Me puse de pie y casi volqué la mesa al hacerlo. Y una de mis manos se dirigía ya hacia el bolsillo.

—Tanner —dijo Zebra rápidamente; intentó agarrar el borde de mi abrigo mientras yo me alejaba de ella—, matarlo no cambiará nada.

—¡Voronoff! —dije con todas mis fuerzas; no llegué a gritarlo, pero proyecté la voz como los actores de renombre—. Voronoff… date la vuelta y sal de la multitud.

La pistola me brillaba en la mano y la gente comenzó a verla.

El hombre que se parecía a Reivich me miró a los ojos y consiguió no parecer demasiado sorprendido. Pero no era el único que me miraba.

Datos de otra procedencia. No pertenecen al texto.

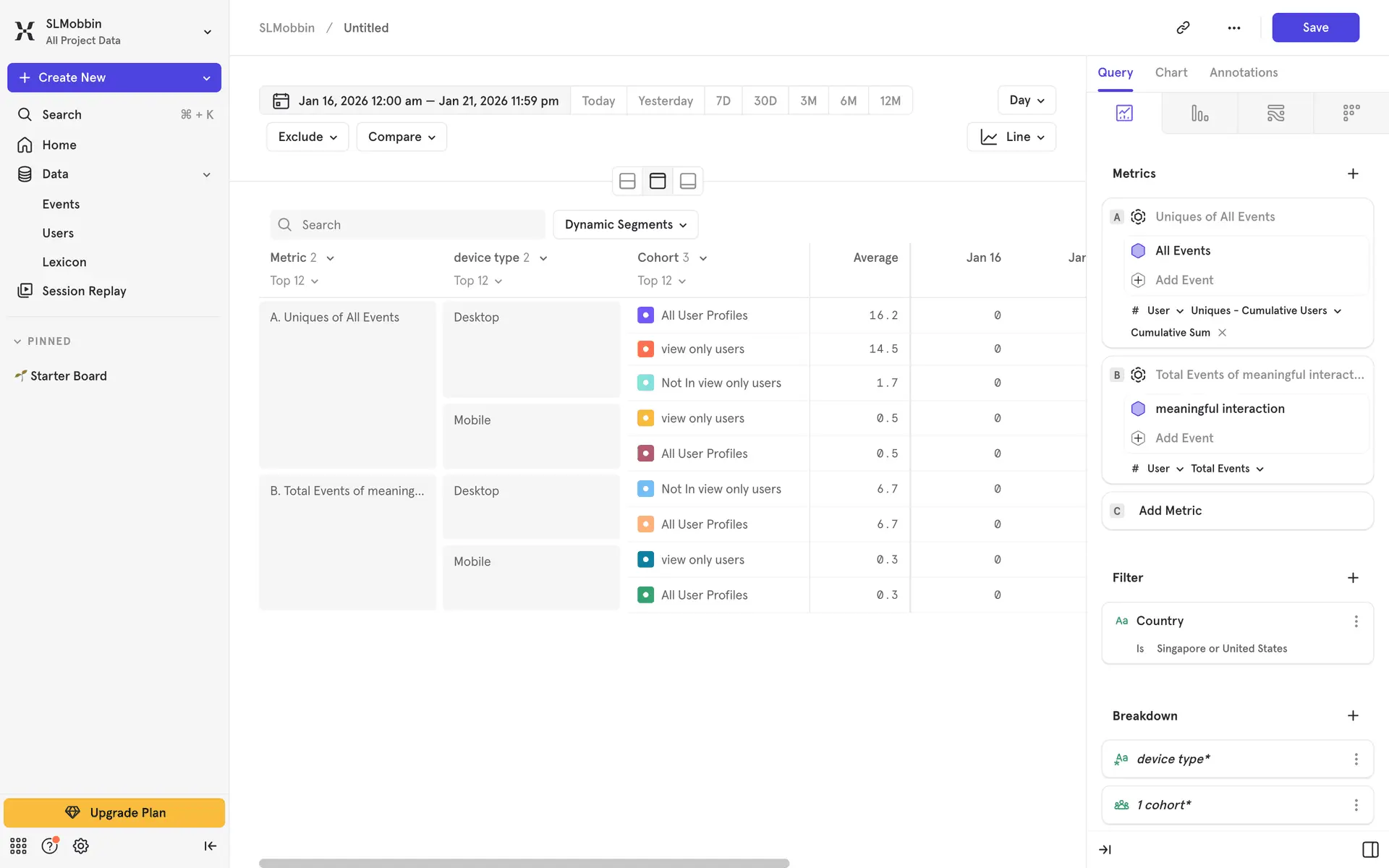The width and height of the screenshot is (1389, 868).
Task: Show chart-only layout view
Action: [688, 181]

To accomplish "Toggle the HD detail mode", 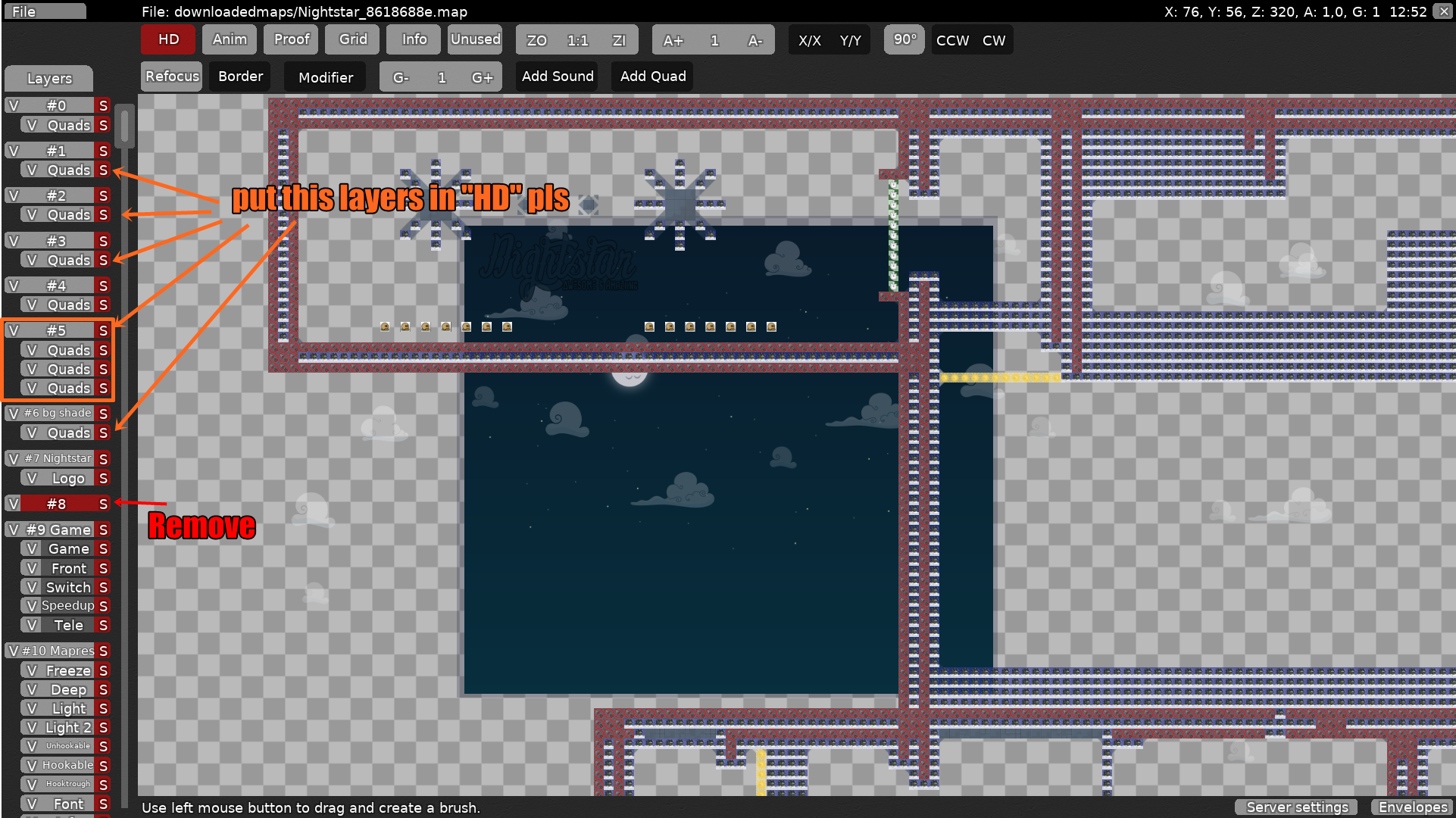I will [168, 39].
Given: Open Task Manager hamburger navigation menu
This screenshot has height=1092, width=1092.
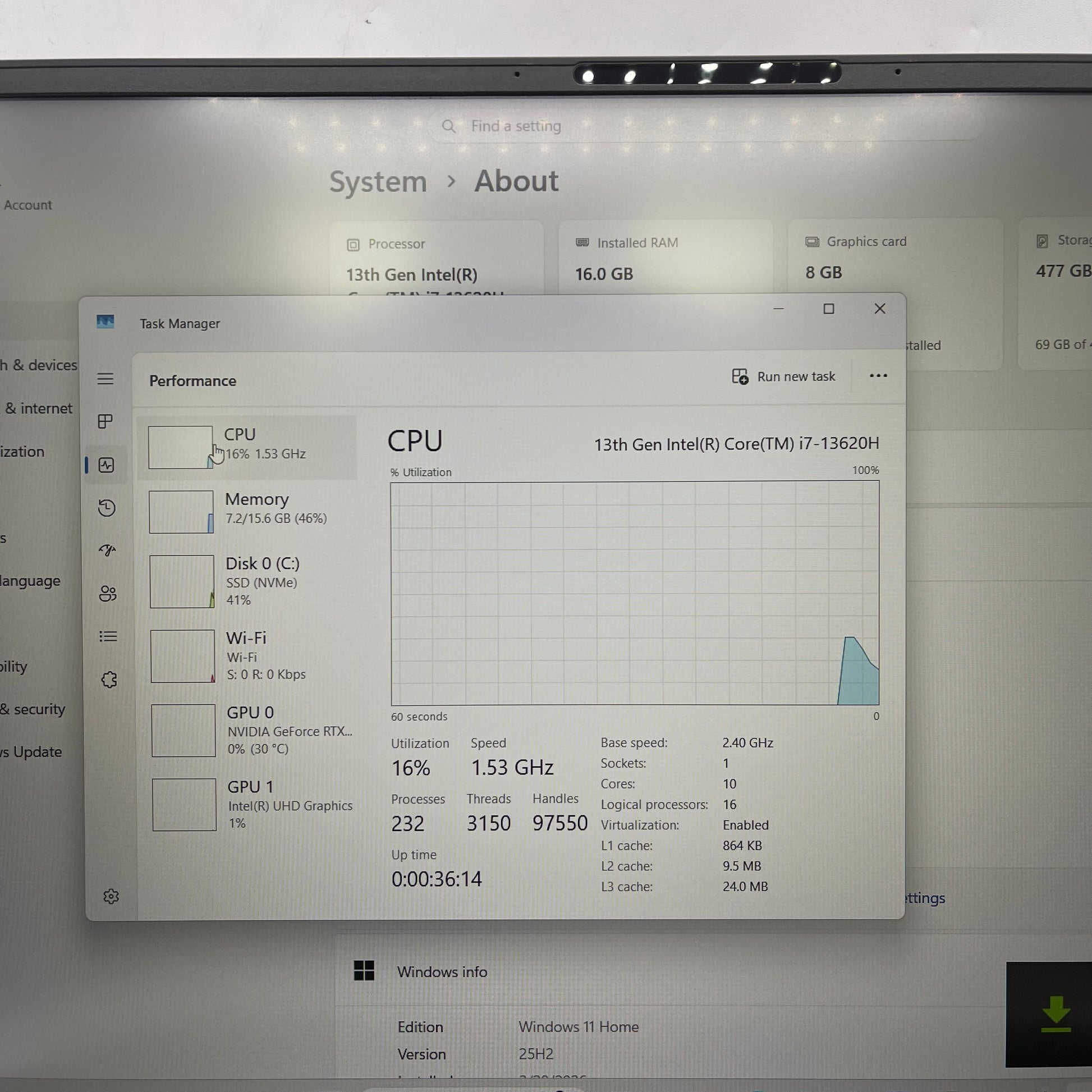Looking at the screenshot, I should (105, 379).
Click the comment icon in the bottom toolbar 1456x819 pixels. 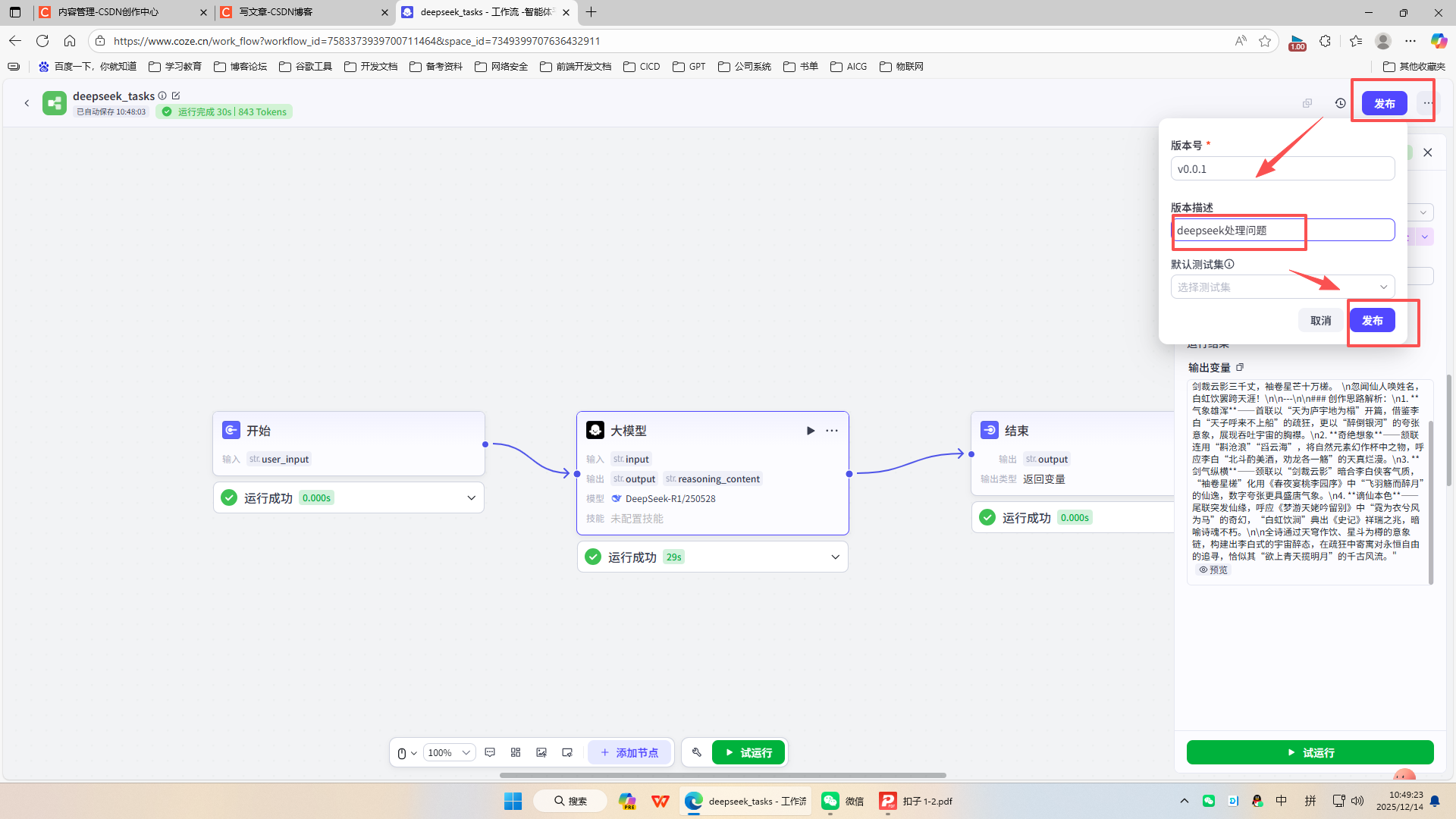pos(490,752)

Había logrado llamar la atención de todo el mundo, y los que no intentaban leer mi expresión tenían la mirada fija en la pistola. Si la caza era tan endémica entre los habitantes de la Canopia como me habían hecho creer, muchos de ellos habrían visto y manejado armas de mucha más potencia que la pistola que yo llevaba. Pero nunca en un lugar tan público como aquel; nunca con una vulgaridad tan acusada. A juzgar por las miradas de sorpresa, desconcierto y asco, bien podía haber estado meando sobre el césped ornamental que rodeaba el estanque de las carpas.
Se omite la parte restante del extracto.